Extracted entries section start

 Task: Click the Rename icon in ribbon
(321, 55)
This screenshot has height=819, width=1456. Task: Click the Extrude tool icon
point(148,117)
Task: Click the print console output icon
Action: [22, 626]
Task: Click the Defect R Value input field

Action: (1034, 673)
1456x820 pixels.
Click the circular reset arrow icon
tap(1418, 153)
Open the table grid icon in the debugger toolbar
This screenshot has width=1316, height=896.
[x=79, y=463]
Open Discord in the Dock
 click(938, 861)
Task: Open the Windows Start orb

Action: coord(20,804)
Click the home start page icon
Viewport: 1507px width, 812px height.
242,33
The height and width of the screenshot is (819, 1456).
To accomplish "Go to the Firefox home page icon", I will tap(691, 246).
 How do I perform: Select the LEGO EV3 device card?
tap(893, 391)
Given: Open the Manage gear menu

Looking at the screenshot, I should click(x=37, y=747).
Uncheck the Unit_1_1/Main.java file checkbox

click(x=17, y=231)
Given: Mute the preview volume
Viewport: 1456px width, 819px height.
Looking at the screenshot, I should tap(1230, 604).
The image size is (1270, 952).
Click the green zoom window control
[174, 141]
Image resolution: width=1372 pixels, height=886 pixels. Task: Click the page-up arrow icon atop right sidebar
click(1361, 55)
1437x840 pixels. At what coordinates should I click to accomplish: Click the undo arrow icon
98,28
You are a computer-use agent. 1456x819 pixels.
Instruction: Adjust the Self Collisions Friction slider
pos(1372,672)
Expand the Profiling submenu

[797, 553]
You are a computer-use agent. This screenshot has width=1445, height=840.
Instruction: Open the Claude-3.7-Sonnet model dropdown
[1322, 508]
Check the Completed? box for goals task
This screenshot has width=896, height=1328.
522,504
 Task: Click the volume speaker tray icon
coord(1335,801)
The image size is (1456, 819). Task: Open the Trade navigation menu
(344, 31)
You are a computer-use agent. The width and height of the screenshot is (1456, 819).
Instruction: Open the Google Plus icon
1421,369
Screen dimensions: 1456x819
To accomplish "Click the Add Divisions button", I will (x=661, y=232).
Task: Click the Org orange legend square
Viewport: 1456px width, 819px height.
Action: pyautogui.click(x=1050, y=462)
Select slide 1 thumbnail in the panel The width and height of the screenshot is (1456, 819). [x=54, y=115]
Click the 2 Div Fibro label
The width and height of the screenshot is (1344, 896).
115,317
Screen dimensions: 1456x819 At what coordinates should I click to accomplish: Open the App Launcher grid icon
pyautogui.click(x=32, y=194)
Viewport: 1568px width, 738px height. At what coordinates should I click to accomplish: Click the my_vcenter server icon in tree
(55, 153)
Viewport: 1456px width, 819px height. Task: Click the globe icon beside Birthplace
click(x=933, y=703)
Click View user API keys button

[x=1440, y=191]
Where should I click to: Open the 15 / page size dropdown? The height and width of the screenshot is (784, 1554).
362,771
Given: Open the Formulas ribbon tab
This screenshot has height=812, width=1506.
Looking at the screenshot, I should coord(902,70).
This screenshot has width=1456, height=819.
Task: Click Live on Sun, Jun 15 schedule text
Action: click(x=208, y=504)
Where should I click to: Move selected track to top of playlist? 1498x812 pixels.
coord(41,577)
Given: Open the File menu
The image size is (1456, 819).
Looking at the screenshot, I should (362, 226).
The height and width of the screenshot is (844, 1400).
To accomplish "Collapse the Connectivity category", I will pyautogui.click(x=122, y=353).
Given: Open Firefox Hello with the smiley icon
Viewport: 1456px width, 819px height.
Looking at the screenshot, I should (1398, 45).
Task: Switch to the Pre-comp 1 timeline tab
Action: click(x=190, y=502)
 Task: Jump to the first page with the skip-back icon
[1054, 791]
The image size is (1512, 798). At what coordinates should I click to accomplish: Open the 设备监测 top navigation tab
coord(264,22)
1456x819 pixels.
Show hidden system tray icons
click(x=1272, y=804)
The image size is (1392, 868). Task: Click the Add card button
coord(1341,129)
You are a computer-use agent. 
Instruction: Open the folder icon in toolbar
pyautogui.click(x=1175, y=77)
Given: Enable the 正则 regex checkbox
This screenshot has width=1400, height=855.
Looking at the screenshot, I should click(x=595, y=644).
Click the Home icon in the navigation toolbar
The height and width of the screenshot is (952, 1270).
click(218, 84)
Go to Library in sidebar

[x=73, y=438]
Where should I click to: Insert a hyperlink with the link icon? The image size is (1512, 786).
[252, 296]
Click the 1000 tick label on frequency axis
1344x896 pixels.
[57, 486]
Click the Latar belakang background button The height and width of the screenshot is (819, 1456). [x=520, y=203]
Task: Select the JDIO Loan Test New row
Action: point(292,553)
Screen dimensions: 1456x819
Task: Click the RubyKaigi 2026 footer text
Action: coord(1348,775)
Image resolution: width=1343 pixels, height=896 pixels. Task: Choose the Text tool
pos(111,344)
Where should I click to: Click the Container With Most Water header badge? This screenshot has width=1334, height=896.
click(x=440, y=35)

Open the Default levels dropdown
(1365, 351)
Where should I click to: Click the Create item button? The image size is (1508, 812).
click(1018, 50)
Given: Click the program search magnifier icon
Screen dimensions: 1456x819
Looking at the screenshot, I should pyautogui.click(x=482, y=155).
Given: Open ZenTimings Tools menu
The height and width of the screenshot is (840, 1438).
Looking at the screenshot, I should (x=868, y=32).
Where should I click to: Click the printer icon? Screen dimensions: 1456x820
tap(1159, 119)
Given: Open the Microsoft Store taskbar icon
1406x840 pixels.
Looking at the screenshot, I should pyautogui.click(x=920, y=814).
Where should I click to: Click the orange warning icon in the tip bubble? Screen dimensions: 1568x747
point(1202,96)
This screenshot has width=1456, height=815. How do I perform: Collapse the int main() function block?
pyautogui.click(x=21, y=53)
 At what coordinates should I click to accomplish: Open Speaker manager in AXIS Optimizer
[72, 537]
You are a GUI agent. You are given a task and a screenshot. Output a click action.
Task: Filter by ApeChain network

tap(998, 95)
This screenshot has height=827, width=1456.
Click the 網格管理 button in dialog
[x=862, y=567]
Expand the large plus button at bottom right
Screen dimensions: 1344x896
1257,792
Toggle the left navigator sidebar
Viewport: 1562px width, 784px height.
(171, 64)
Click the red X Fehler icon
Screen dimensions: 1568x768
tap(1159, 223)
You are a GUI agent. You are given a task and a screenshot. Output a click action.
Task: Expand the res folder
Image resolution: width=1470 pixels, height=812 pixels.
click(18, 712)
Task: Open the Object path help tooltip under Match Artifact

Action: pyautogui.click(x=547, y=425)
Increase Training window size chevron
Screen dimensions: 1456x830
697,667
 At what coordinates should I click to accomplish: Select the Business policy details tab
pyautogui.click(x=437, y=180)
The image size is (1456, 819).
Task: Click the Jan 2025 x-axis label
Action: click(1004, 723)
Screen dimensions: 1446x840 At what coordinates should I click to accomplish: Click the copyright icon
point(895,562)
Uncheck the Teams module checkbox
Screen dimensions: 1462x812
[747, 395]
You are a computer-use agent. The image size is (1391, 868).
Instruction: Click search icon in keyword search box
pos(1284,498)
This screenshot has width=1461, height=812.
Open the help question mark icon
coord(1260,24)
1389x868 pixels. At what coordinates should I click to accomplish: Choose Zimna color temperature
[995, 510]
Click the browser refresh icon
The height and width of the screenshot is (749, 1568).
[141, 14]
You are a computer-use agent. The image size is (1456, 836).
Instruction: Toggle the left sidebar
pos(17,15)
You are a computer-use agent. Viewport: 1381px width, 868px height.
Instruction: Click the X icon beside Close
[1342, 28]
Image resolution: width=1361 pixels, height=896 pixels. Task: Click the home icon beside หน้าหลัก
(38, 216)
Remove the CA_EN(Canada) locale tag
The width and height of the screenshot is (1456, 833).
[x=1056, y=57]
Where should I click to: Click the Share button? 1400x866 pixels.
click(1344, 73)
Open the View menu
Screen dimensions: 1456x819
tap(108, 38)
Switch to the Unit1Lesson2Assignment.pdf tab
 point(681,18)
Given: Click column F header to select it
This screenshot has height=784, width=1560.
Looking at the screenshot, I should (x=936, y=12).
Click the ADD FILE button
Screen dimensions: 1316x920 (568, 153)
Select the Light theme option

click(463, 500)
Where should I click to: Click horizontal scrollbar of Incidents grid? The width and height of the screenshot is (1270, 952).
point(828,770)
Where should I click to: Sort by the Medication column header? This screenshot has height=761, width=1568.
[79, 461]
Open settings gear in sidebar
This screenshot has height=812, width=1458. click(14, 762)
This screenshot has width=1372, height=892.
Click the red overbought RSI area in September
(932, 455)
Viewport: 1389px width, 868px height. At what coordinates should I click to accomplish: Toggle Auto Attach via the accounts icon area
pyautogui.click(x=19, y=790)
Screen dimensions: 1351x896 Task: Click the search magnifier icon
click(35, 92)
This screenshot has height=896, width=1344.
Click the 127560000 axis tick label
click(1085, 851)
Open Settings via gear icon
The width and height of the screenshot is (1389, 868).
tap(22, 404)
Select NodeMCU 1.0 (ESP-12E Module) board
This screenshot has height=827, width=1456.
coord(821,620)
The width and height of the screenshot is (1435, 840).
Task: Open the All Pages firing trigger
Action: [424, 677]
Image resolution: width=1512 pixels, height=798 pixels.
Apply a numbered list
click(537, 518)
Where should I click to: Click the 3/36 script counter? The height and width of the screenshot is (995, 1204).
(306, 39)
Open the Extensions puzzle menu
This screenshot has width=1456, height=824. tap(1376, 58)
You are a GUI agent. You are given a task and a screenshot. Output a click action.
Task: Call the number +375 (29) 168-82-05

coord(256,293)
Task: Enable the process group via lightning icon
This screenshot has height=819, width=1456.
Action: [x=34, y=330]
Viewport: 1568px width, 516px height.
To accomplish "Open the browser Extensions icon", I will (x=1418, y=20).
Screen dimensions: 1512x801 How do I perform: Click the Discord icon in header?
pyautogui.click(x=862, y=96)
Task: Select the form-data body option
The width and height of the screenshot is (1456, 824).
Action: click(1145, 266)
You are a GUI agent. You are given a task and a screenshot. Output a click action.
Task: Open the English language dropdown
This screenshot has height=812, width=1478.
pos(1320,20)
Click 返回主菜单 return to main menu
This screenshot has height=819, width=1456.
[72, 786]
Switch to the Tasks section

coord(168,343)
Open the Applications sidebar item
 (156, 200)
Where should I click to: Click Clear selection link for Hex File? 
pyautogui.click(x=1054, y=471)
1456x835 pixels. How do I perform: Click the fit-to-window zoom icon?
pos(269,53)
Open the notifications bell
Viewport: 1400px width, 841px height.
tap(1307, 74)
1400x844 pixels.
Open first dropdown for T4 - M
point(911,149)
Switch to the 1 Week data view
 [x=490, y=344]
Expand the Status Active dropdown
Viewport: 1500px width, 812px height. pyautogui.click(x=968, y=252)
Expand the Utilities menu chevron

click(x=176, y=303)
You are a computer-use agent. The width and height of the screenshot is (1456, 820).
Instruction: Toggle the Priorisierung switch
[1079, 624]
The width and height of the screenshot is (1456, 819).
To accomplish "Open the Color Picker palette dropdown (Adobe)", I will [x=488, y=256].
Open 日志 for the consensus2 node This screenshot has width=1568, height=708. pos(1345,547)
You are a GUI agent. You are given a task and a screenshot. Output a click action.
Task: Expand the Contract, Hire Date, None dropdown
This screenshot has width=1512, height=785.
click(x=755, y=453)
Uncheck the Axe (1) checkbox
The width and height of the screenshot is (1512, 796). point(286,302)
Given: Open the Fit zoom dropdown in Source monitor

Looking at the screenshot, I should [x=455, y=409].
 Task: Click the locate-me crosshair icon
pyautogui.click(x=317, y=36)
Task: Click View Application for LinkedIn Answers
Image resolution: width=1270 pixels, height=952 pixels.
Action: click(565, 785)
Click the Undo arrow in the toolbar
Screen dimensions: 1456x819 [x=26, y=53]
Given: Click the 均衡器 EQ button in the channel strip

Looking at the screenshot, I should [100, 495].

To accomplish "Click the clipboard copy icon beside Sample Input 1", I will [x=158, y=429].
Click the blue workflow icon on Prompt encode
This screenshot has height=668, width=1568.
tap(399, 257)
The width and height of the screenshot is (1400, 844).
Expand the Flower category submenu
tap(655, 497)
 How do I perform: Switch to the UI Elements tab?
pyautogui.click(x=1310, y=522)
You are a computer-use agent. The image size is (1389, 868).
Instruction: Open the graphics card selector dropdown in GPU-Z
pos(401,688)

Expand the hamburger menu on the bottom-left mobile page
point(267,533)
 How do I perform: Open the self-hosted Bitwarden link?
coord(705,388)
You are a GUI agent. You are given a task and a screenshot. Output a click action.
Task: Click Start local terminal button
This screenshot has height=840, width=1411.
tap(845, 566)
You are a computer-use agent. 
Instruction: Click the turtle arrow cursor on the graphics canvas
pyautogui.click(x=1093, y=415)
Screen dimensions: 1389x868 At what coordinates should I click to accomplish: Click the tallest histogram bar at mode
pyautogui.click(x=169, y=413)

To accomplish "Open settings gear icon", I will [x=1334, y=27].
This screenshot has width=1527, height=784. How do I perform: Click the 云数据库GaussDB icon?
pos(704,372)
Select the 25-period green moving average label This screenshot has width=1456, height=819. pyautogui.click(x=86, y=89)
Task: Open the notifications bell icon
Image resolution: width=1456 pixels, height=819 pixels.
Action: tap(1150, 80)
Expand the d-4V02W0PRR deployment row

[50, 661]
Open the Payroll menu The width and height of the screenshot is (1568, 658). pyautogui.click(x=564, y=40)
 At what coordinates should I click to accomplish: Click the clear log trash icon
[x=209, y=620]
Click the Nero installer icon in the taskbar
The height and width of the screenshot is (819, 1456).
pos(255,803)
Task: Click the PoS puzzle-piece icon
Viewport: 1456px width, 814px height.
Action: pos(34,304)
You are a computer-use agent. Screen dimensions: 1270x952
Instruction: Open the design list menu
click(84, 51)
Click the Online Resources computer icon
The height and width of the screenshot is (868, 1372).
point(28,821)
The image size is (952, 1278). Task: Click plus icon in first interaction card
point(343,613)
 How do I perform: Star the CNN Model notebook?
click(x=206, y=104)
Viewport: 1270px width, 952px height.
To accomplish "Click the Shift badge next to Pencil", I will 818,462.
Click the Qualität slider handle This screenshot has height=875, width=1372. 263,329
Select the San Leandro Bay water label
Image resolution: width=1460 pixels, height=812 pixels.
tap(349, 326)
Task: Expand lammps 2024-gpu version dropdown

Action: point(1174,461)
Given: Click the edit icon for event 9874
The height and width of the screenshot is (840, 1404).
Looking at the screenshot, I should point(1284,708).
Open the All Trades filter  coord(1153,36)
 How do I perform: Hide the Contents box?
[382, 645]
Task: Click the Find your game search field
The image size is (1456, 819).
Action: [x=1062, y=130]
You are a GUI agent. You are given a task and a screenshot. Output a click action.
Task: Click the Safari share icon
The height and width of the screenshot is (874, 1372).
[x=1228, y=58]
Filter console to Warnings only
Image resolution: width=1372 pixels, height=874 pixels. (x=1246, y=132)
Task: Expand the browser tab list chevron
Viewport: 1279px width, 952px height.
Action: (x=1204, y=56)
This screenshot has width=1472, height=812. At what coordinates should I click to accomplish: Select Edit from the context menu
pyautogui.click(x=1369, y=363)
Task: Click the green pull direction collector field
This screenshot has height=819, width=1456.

Extracted entries section end

Exercise: Say how many lines of the preceding data include the word "Enable". The number is the whole answer.

Solution: 2